Problem to solve:
Retyped exactly and without pictures, the lines from the one with "You are a computer-use" through the end of the listing must form the entire answer.

Task input:
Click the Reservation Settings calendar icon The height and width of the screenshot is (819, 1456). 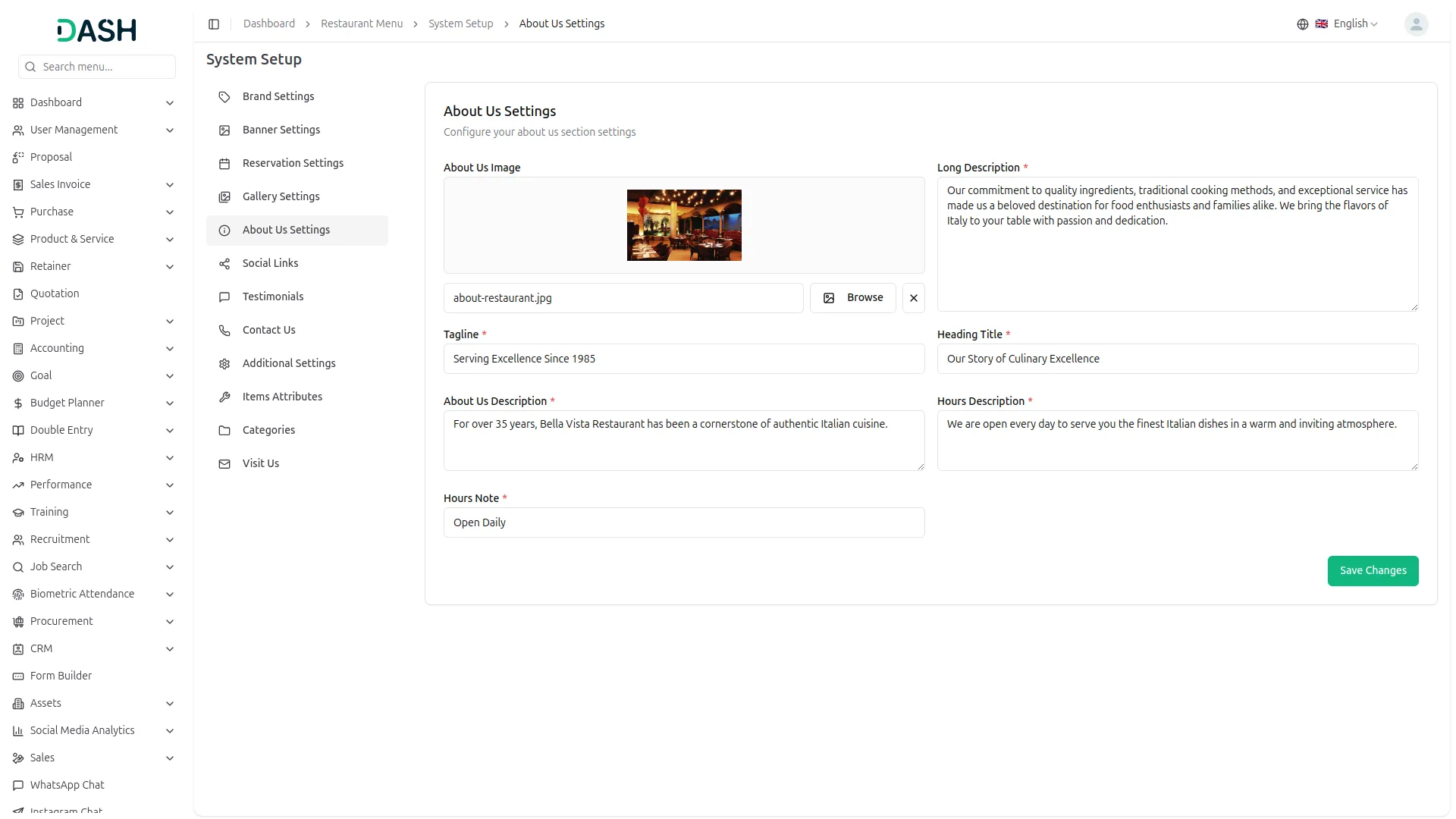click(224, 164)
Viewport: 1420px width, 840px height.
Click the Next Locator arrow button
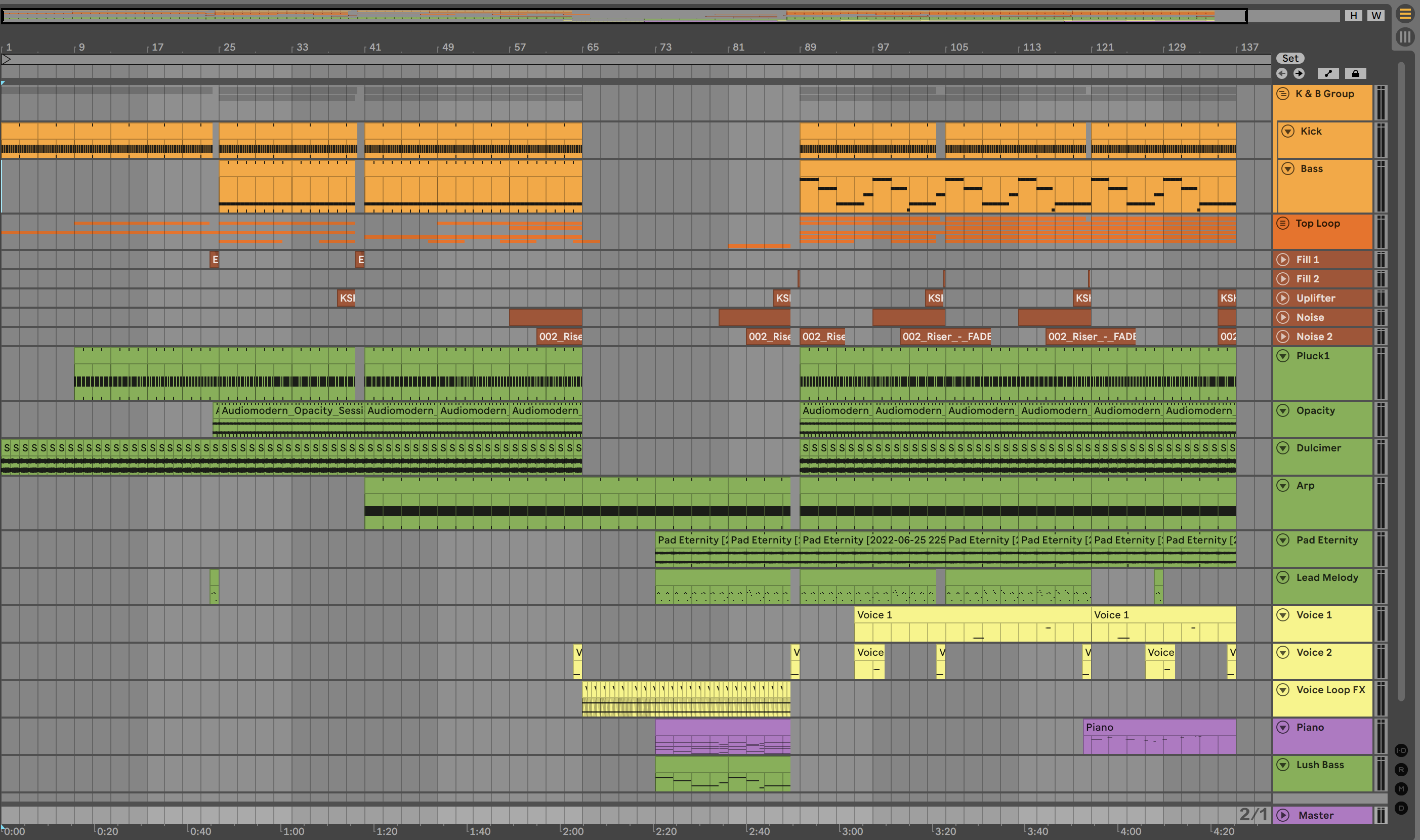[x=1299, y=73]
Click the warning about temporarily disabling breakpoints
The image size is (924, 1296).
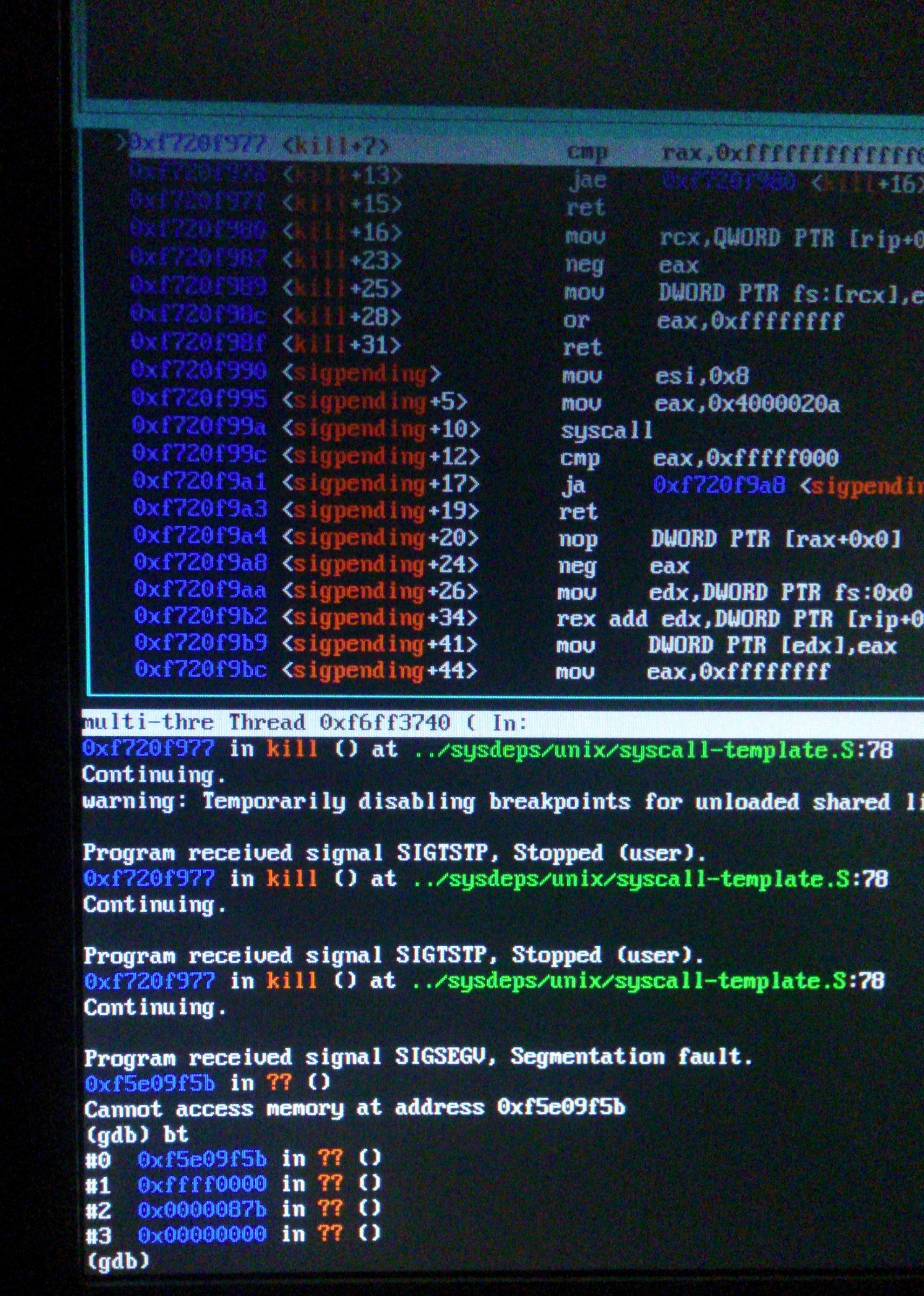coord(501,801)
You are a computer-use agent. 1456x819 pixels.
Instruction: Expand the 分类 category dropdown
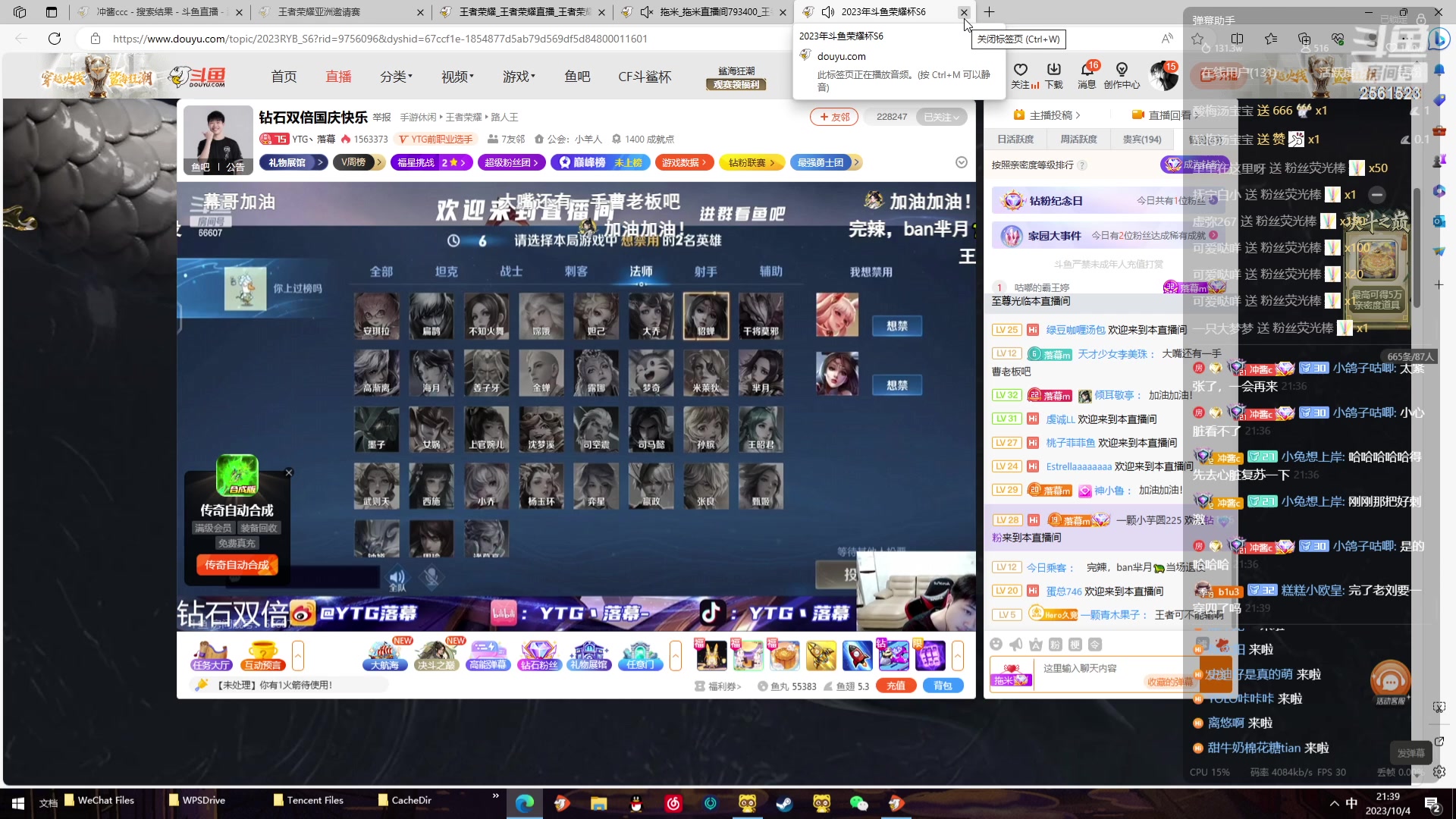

Final answer:
You are a computer-use agent. 1456x819 pixels.
Instruction: Expand the 分类 category dropdown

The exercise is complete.